FLICA™ Caspase Assay Kits
in vitro apoptosis and caspase detection kits
The class of cysteine proteases known as caspases are “executioner proteins” responsible for the process of programmed cell death, apoptosis, and have various roles in other intracellular processes.
FLICA™ assay kits, or “Fluorescent-Labeled Inhibitor of CAspases,” have been developed by ICT for apoptosis and caspase detection in cultured, whole living cells. FLICA may be used to quantify cell death, identify caspase activity, distinguish apoptosis from necrosis, and measure cytotoxicity.
Detect pan-caspase activity using the FLICA Poly Caspases Kits.
Probe for individual active caspases using specialized FLICA Kits:
- FLICA Caspase 1 Detection Kit
- FLICA Caspase 2 Detection Kit
- FLICA Caspases 3&7 Detection Kits
- FLICA Caspase 6 Detection Kit
- FLICA Caspase 8 Detection Kit
- FLICA Caspase 9 Detection Kits
- FLICA Caspase 10 Detection Kit
- FLICA Caspase 13 Detection Kit
The FLICA assays employ a caspase inhibitor probe linked to a green or red fluorescent label for detection. FLICA kits are fairly simple to use and experiments can be completed in one day. These assays are NOT ELISAs and do not involve the use of antibodies.
Sample protocol:
- Culture your cells up to 1 x 10^6 cells/mL.

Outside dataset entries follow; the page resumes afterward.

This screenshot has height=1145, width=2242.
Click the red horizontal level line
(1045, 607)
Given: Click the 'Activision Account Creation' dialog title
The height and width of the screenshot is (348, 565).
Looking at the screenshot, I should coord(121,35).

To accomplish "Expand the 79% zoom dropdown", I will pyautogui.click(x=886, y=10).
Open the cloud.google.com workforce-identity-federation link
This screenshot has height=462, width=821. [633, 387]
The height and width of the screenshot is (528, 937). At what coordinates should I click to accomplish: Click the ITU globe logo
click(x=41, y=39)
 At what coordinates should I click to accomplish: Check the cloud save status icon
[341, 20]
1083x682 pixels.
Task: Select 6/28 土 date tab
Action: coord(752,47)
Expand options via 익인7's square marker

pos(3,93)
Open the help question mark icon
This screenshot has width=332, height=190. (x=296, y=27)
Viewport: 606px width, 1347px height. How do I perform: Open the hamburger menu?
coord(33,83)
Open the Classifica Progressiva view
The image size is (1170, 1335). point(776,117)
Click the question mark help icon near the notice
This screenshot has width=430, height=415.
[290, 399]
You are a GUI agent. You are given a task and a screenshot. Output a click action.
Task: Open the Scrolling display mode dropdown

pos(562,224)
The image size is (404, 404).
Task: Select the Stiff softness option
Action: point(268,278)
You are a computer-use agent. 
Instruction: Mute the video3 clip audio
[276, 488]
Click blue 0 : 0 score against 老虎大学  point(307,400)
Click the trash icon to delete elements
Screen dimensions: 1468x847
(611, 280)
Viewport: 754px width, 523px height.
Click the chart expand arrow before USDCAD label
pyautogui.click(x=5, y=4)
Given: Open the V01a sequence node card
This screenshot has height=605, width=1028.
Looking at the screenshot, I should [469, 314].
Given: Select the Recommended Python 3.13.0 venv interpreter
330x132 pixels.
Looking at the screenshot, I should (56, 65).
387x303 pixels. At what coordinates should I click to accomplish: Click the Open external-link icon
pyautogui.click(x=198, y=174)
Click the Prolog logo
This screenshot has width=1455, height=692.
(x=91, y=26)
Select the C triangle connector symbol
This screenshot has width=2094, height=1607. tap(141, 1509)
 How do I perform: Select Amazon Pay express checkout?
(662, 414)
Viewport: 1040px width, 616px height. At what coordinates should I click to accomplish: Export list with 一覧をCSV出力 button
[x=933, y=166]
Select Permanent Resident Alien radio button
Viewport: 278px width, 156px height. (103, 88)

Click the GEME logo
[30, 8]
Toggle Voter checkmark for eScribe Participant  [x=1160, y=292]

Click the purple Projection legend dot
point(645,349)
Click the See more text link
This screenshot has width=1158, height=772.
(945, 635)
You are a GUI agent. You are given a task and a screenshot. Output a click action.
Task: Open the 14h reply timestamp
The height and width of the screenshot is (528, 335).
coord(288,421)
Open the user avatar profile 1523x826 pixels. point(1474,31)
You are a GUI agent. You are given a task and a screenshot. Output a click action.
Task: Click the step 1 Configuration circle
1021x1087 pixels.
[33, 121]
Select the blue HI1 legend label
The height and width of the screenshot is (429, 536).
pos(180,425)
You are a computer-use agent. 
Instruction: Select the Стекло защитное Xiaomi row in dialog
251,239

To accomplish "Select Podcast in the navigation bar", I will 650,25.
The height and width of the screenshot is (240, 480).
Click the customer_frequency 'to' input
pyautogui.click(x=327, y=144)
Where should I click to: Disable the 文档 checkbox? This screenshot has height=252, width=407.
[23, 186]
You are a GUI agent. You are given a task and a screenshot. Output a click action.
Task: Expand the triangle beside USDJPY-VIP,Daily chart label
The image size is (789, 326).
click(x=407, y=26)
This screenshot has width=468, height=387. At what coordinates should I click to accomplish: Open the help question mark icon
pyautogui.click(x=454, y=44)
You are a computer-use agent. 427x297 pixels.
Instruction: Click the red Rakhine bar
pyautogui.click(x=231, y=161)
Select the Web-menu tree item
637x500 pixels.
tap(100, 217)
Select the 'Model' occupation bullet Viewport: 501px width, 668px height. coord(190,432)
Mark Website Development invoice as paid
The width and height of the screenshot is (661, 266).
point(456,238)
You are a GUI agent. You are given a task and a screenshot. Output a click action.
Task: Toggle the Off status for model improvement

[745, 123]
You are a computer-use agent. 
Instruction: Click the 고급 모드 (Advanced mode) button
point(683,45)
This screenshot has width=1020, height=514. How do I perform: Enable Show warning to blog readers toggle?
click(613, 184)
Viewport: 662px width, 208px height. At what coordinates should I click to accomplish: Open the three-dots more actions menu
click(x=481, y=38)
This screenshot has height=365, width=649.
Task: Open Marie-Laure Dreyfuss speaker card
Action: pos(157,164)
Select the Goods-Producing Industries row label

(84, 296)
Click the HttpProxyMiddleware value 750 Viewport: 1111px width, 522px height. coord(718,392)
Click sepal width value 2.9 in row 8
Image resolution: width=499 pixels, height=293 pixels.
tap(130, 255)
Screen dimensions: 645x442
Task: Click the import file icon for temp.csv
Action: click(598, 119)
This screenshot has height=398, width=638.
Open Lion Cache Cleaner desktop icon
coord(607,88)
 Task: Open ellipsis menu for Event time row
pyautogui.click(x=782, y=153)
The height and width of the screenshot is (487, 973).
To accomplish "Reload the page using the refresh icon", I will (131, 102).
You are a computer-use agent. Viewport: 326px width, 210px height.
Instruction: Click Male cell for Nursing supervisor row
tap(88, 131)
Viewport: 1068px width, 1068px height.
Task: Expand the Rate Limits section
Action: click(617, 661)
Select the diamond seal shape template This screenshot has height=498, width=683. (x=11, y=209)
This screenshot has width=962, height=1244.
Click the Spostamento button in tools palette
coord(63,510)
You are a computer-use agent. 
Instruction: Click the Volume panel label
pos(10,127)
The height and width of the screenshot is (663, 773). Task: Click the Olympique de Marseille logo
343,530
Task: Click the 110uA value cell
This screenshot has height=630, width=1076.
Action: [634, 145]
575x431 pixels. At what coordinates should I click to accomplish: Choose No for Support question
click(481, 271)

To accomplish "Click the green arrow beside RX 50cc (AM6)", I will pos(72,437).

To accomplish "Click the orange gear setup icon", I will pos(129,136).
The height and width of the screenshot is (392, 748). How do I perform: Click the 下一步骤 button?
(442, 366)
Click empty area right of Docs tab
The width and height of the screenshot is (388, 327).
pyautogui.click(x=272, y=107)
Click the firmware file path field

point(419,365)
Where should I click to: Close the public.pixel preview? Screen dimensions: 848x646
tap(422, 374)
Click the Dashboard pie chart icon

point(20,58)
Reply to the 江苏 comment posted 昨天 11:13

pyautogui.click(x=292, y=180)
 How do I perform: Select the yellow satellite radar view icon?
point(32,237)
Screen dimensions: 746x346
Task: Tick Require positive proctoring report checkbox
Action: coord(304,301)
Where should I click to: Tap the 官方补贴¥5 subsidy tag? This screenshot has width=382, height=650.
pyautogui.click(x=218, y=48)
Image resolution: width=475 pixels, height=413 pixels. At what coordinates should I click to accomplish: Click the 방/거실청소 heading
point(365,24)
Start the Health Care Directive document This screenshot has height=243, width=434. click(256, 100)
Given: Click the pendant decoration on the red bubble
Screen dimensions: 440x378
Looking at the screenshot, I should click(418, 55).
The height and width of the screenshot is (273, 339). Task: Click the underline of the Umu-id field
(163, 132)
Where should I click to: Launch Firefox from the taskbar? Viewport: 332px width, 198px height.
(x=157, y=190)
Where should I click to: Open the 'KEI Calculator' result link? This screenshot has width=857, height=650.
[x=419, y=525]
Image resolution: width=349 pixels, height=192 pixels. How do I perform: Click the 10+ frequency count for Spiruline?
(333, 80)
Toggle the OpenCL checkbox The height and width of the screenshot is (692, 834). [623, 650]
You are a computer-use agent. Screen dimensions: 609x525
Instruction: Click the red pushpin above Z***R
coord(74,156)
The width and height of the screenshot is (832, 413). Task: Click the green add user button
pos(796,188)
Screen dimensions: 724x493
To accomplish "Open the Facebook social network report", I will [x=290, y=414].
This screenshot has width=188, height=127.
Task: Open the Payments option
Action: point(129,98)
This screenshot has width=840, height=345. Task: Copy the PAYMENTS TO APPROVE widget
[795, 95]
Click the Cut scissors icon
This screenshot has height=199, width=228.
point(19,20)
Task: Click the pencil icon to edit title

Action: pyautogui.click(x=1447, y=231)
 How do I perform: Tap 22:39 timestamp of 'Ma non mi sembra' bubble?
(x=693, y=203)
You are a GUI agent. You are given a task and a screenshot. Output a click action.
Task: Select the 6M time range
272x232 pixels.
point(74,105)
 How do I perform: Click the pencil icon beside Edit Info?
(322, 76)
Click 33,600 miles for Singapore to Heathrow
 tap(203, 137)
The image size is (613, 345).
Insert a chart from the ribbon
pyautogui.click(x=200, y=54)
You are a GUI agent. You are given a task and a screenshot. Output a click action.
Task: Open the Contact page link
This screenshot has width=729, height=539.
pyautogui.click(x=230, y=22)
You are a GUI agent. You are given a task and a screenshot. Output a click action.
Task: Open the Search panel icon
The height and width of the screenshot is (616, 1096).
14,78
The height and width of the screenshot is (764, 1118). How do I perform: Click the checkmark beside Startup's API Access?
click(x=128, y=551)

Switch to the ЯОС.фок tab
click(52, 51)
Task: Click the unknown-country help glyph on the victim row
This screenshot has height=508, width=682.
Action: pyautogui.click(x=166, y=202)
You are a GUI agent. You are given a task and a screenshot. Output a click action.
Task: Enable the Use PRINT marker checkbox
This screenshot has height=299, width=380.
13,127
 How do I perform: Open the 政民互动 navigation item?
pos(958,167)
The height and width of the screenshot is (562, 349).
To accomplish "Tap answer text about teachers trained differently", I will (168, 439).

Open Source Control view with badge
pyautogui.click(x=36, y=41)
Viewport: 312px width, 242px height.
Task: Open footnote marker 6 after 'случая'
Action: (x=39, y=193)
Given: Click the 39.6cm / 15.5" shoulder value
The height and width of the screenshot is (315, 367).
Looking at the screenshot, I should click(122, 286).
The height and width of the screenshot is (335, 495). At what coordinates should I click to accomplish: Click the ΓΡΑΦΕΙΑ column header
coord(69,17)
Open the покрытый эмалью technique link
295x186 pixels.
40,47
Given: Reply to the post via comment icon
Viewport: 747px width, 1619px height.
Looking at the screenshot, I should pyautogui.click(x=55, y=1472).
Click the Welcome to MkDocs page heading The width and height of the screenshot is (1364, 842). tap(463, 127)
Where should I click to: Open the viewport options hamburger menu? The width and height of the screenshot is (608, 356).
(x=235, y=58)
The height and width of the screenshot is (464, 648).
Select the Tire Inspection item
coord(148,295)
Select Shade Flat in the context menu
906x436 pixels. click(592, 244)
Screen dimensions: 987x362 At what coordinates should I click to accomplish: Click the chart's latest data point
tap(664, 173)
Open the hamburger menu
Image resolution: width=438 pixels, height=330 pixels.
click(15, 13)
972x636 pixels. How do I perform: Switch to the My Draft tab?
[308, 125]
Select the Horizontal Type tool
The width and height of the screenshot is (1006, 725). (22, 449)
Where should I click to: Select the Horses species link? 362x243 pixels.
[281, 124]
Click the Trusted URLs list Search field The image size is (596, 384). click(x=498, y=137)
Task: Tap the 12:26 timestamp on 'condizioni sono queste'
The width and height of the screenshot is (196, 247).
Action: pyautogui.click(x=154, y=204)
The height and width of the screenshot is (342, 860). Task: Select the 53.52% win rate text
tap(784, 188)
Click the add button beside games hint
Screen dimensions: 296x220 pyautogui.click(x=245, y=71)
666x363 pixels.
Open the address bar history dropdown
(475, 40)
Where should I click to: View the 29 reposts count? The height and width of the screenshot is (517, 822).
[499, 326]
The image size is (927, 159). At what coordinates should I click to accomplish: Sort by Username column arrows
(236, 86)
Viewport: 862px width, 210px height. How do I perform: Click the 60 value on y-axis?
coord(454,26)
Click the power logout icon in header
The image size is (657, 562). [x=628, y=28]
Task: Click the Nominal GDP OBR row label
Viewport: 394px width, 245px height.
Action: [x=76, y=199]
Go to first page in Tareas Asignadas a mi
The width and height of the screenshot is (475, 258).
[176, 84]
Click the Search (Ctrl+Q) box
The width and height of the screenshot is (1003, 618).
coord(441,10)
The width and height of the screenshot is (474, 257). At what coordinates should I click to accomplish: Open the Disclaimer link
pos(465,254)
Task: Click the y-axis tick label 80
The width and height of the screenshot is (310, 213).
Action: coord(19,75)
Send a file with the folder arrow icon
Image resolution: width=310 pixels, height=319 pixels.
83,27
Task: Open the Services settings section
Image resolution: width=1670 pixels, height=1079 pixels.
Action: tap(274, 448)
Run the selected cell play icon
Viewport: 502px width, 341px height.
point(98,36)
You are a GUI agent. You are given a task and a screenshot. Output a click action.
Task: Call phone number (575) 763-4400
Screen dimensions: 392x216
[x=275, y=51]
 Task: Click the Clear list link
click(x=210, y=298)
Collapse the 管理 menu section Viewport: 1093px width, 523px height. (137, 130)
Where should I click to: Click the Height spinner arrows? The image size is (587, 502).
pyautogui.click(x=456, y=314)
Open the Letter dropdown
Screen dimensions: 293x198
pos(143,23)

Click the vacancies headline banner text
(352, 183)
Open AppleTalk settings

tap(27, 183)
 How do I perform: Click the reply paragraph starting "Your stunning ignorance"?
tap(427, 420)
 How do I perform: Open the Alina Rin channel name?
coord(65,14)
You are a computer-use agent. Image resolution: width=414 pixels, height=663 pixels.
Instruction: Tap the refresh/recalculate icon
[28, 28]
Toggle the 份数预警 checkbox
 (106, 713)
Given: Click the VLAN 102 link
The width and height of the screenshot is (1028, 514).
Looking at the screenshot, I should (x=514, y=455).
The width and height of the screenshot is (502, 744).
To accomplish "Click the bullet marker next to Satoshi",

- Induce caspase activity following your protocol, and create positive and negative controls.
- Reconstitute the reagent to form the stock concentrate.
- Dilute the stock concentrate to form the working solution.
- Add ~10mcL of the working solution directly to a 300-500mcL aliquot of your cell culture for labeling.
- Incubate 1-4 hours.
- Wash and spin cells twice, or let incubate for 1 hour with fresh media or 1x apoptosis wash buffer.
- If desired, label cells with Hoechst stain, Propidium Iodide, 7AAD or other cellular stain.
- If desired, fix cells.
- Analyze data using a fluorescence microscope, plate reader, or flow cytometer.